Memorabile. Davvero memorabile. Questo l'aggettivo che è ricorso un'infinità di volte ieri sera sul palco dell'Ariston. Ed è questo l'aggettivo migliore che possa descrivere l'intervento del grande Roberto Benigni, tenuto in occasione del Festival di Sanremo 2011 per celebrare il 150° anniversario dell'Unità d'Italia. Un evento che per la storia del nostro paese ha un'importanza immensa: e l'attore e regista toscano ne riesce come al solito a magnificarne tutta la sua potenza con il suo eloquio che nasce dall'amore per la cultura e la storia del nostro paese, coinvolgendoci con passione in una carrellata che attraversa le fasi salienti e descrive gli uomini che hanno fatto il Risorgimento e concludendo con l'esegesi dell'Inno di Mameli.

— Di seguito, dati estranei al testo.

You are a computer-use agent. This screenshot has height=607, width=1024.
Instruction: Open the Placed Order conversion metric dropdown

Benigni fa il suo ingresso trionfale a bordo di un cavallo, ovviamente accompagnato dalle note della sua colonna sonora personalizzata scritta per lui da Nicola Piovani. Comincia il suo monologo, e ovviamente non rinuncia a qualche frecciata alla situazione politica attuale, con battute allusive e chiari riferimenti al premier. Ma il comico non lo nomina mai, e il momento della satira dura poco, per fare spazio al suo lungo intervento sulle origini dell'Inno di Italia e il periodo del Risorgimento. E lo fa magnificando le virtù delle grandi personalità che hanno fatto grande quell'epoca: Cavour, Mazzini, Mameli stesso e infine, naturalmente, Giuseppe Garibaldi. Della sua impresa Benigni ne fa una descrizione epica, mettendo in risalto come la spedizione dei Mille fosse sotto gli occhi di tutta l'Europa.

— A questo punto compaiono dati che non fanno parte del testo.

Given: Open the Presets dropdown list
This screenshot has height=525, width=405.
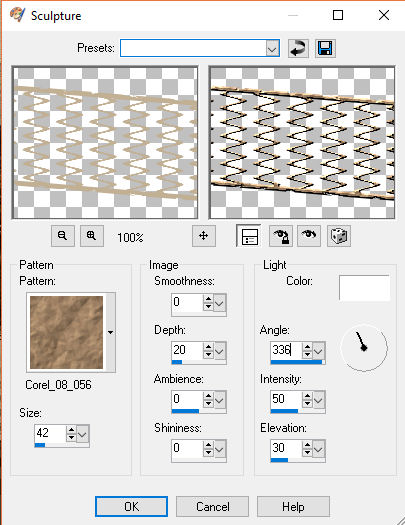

Infine passa al clou del suo intervento: l'esegesi, ovvero l'interpretazione critica, dell'Inno di Mameli. Parola per parola il nostro sviscera il testo della canzone mettendone in risalto tutta la bellezza poetica e i riferimenti storici e culturali, e non perde mai l'occasione, tra un verso e l'altro, di celebrare l'orgoglio di appartenenza al nostro paese. E chiude in bellezza, cantando con voce profonda il nostro inno come lo avrebbe cantato un ragazzo di 25 anni dell'epoca, di quelli che hanno combattuto per la nostra patria e "sono morti perché noi potessimo essere vivi". Il pubblico lo saluta con una standing ovation: ancora una volta una magnifica prova di grandezza da parte di quello che è forse il personaggio vivente più rappresentativo dell'Italia nel mondo.